UNIVERSITIES IN EAST AFRICA HAVE UNQUALIFIED LECTURERS ! Daily News, Tanzania 10/10/2010
From MARC NKWAME in Arusha, 9th October 2010 @ 12:00, Total Comments: 0, Hits: 247
The Executive Secretary of the Inter-University Council for East Africa, Prof Chacha Nyaigotti-Chacha is worried over the mushrooming of universities not corresponding with the available number of qualified lecturers.
A university lecturer must qualify to the top; anybody teaching at higher institute of learning needs to be a PhD holder, but at the moment our universities seem to have just one doctorate lecturer in every 40 dons.
"As a result our colleges keep churning out half-baked graduates," Prof Chacha maintained. The professor expressed this worry in Arusha over the weekend at a press conference held in the threshold of the forthcoming celebrations to mark the 10th Anniversary of the Revitalization of the Inter-University Council for East Africa, to be held in the Ugandan Capital of Kampala between the 19th and 21st October 2010.
Following the dissolution of the University of East Africa and the establishment of the University of Dar es Salaam, Makerere University and the University of Nairobi in 1970, an Inter-University Committee for East Africa was created under the East African Community (EAC), to facilitate collaboration among the three national universities.

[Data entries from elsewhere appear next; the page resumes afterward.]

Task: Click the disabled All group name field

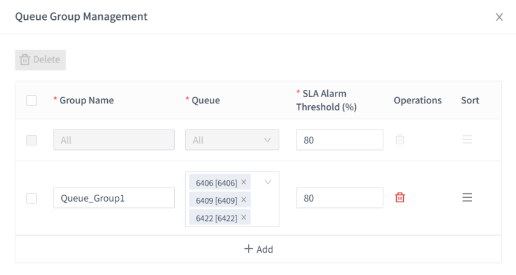Action: (x=114, y=140)
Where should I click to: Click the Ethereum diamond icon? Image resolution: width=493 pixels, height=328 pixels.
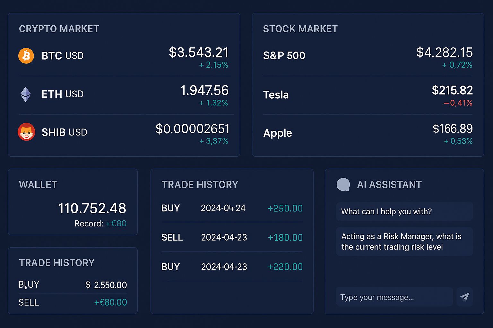[26, 94]
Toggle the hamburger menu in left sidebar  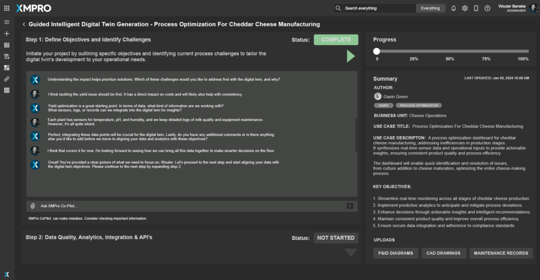[7, 22]
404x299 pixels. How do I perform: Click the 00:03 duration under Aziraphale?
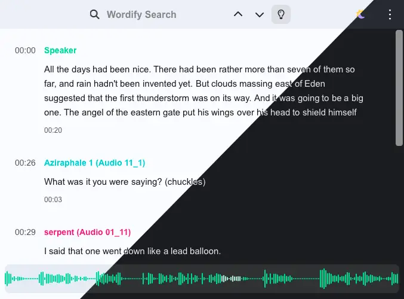pyautogui.click(x=53, y=200)
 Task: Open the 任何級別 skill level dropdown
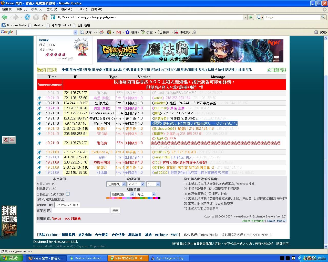point(116,184)
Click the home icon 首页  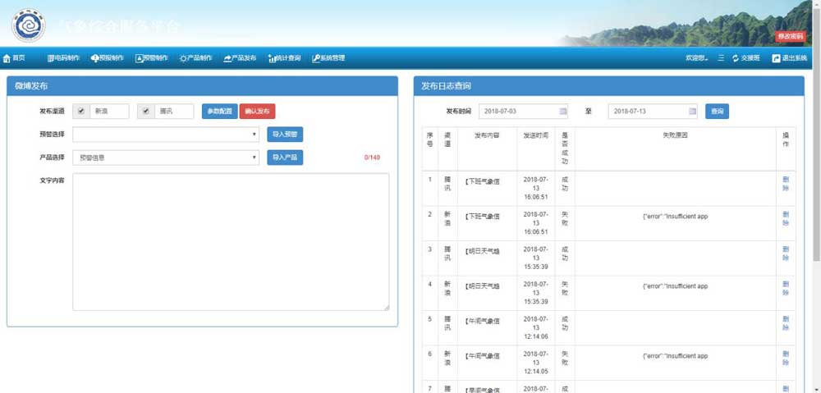click(7, 58)
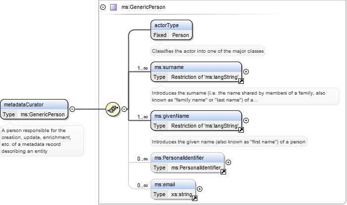Select the ms:givenName element box
This screenshot has height=205, width=347.
[x=196, y=121]
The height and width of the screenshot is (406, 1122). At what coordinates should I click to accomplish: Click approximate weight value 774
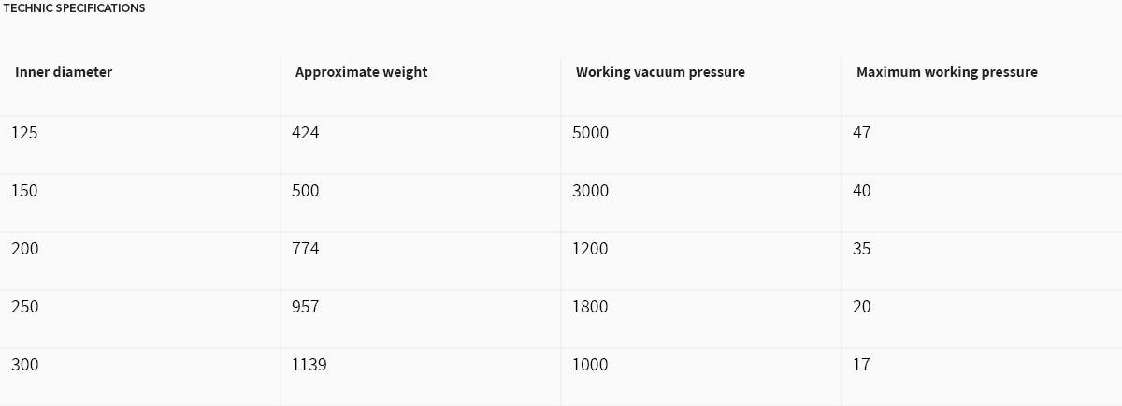coord(305,249)
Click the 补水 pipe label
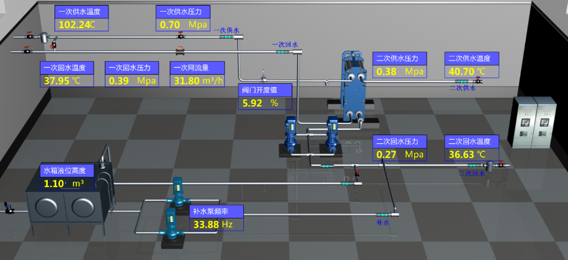 click(x=382, y=223)
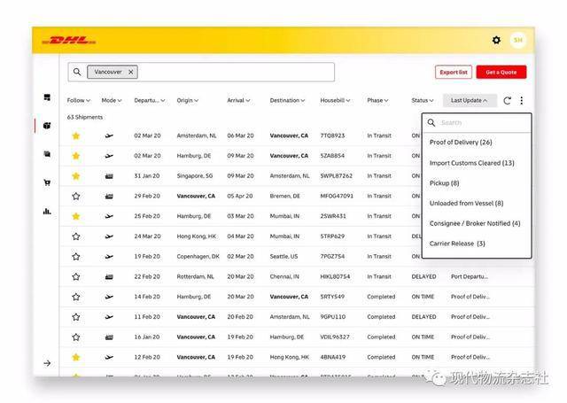The width and height of the screenshot is (567, 403).
Task: Expand sidebar with the arrow icon
Action: click(x=47, y=363)
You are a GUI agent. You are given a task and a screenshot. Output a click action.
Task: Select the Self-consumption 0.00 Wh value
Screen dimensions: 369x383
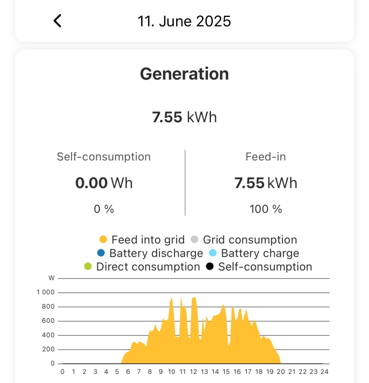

"By then there were only three universities in the region. Now the number is staggering. Yet we keep having fewer and fewer trained professors to correspond with the trainers' demand," said Mr Chacha.

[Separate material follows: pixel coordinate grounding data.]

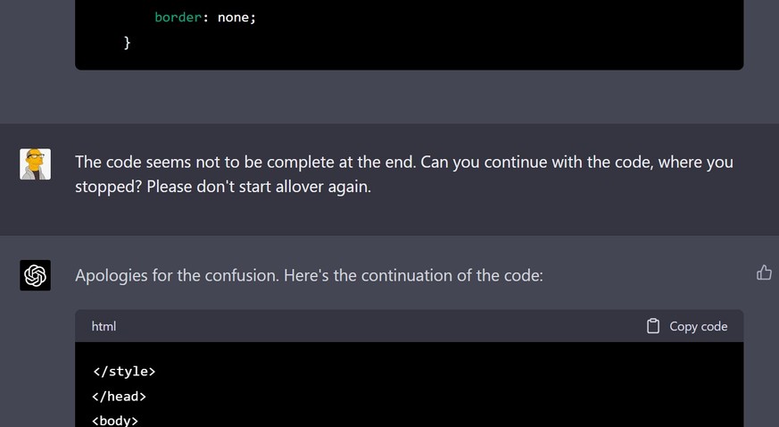
Task: Click the 'Apologies for the confusion' reply text
Action: click(309, 275)
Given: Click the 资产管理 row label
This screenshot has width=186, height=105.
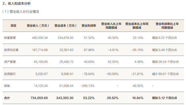Looking at the screenshot, I should coord(10,62).
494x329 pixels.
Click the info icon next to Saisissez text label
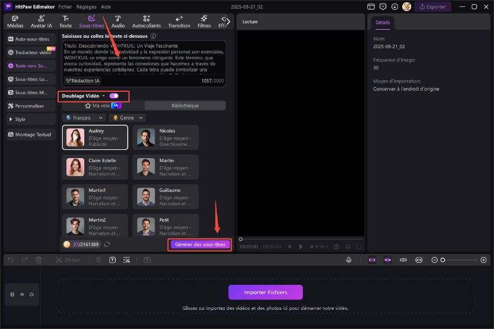153,36
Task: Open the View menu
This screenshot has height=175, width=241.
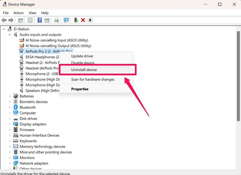Action: click(33, 13)
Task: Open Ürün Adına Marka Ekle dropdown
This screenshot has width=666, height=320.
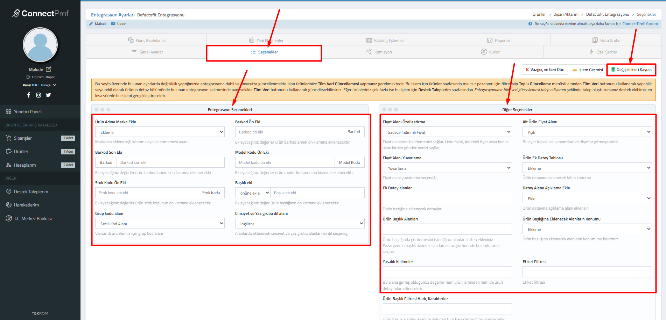Action: click(160, 132)
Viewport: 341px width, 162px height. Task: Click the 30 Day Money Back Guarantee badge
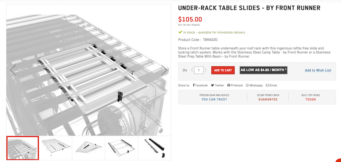pos(268,97)
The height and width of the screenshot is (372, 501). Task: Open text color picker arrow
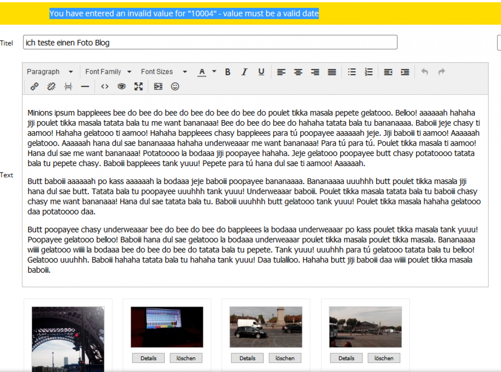(214, 72)
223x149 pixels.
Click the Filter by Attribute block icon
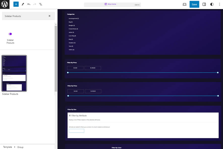70,116
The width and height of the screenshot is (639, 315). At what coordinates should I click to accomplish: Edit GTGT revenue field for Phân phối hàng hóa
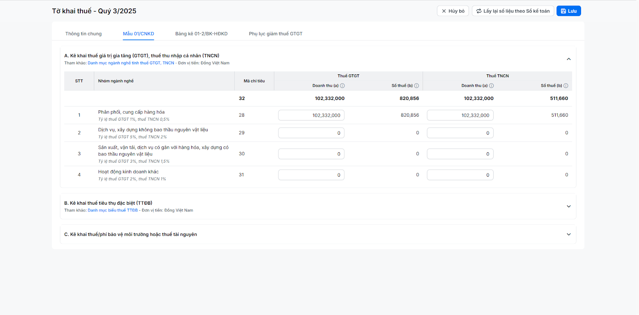pyautogui.click(x=311, y=115)
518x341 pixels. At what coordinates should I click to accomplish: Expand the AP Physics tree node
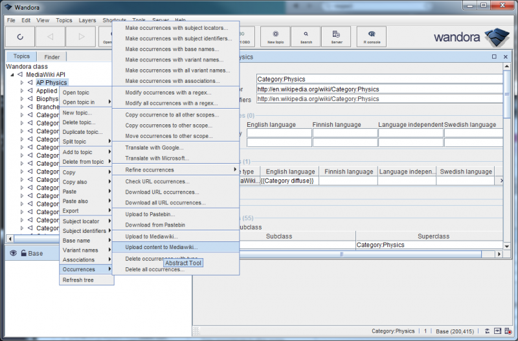point(21,83)
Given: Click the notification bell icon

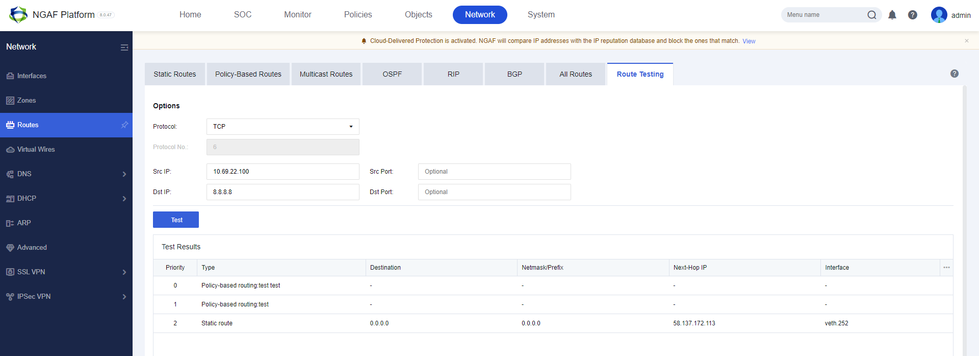Looking at the screenshot, I should pyautogui.click(x=892, y=15).
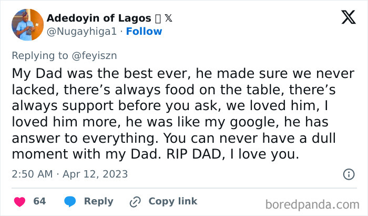
Task: Open the info circle icon
Action: (x=349, y=174)
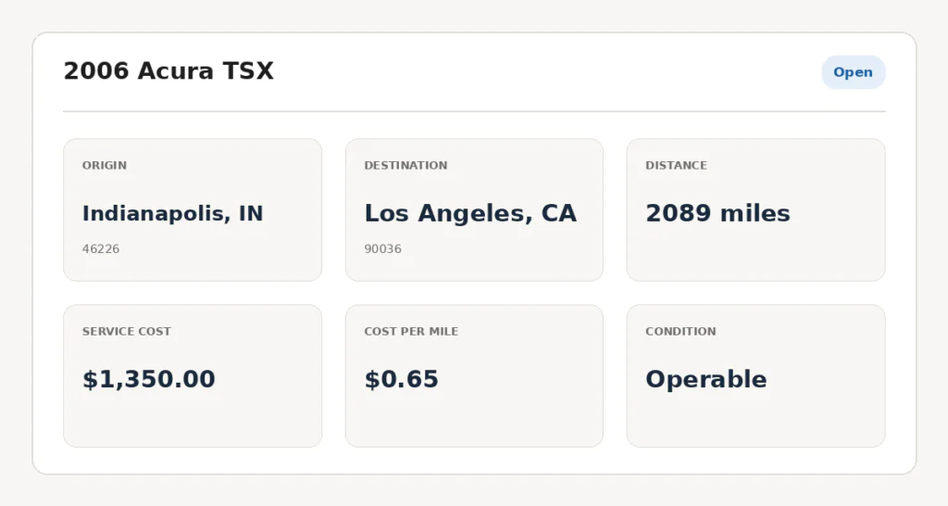
Task: Open the Destination card
Action: [x=474, y=210]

The committee functioned very well under the aegis of the Community and after the collapse of the latter body in 1977, in 1980, the three Vice-Chancellors agreed to maintain the committee through signing a Memorandum of Understanding (MoU), which led to the birth of the Inter-University Council for East Africa (IUCEA).

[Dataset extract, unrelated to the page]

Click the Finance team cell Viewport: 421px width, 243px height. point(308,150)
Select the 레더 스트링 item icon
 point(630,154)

The MoU set out the objectives, functions, membership and governance of the Council. In 1999 the Partner States recognized the Inter-University Council as one of the surviving institutions of the former East African Community (EAC).
It was agreed to establish a corporate body to be known as the Inter-University Council for East Africa. At that time IUCEA was not a legal entity.
Following the revitalization and recruitment of a new set of staff in 2000, the Governing Board embarked on the development of legal instruments to make IUCEA a legal body corporate.
In 2002 the protocol for the establishment of the IUCEA was signed by the three partner States with the aim of harmonizing and providing a legal framework within which to undertake activities of the IUCEA.